### [Work order]
The data beneath this task has to be reprinted character for character.

### [Given entries]
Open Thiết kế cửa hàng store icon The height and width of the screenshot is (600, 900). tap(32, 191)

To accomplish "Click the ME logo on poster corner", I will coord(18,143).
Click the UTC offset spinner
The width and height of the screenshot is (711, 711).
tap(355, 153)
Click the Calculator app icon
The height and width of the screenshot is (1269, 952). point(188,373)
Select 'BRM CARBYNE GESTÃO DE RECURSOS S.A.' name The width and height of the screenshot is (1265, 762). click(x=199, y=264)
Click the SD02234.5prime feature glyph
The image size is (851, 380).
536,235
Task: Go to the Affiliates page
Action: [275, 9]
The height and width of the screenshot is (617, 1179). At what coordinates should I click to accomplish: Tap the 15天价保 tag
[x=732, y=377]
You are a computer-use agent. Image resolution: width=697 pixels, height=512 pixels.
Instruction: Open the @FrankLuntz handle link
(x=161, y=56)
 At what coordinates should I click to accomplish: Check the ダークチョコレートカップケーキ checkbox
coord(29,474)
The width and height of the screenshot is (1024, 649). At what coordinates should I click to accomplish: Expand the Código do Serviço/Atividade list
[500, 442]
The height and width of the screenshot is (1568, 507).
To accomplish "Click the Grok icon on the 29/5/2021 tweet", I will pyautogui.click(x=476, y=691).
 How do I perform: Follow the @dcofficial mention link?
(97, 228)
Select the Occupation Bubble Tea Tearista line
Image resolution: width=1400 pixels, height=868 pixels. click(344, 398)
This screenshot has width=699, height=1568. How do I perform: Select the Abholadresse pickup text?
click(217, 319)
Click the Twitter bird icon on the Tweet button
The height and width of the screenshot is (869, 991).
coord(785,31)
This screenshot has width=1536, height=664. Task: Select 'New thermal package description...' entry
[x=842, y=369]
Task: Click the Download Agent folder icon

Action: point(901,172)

### [Output below]
Open Thiết kế cửa hàng store icon The height and width of the screenshot is (600, 900). tap(32, 191)

To accomplish "Click the ME logo on poster corner", I will coord(18,143).
Click the UTC offset spinner
The width and height of the screenshot is (711, 711).
tap(355, 153)
Click the Calculator app icon
The height and width of the screenshot is (1269, 952). point(188,373)
Select 'BRM CARBYNE GESTÃO DE RECURSOS S.A.' name The width and height of the screenshot is (1265, 762). click(x=199, y=264)
Click the SD02234.5prime feature glyph
The image size is (851, 380).
536,235
Task: Go to the Affiliates page
Action: [275, 9]
The height and width of the screenshot is (617, 1179). At what coordinates should I click to accomplish: Tap the 15天价保 tag
[x=732, y=377]
You are a computer-use agent. Image resolution: width=697 pixels, height=512 pixels.
Instruction: Open the @FrankLuntz handle link
(x=161, y=56)
 At what coordinates should I click to accomplish: Check the ダークチョコレートカップケーキ checkbox
coord(29,474)
The width and height of the screenshot is (1024, 649). At what coordinates should I click to accomplish: Expand the Código do Serviço/Atividade list
[500, 442]
The height and width of the screenshot is (1568, 507).
To accomplish "Click the Grok icon on the 29/5/2021 tweet", I will pyautogui.click(x=476, y=691).
 How do I perform: Follow the @dcofficial mention link?
(97, 228)
Select the Occupation Bubble Tea Tearista line
Image resolution: width=1400 pixels, height=868 pixels. click(344, 398)
This screenshot has width=699, height=1568. How do I perform: Select the Abholadresse pickup text?
click(217, 319)
Click the Twitter bird icon on the Tweet button
The height and width of the screenshot is (869, 991).
coord(785,31)
This screenshot has width=1536, height=664. Task: Select 'New thermal package description...' entry
[x=842, y=369]
Task: Click the Download Agent folder icon

Action: point(901,172)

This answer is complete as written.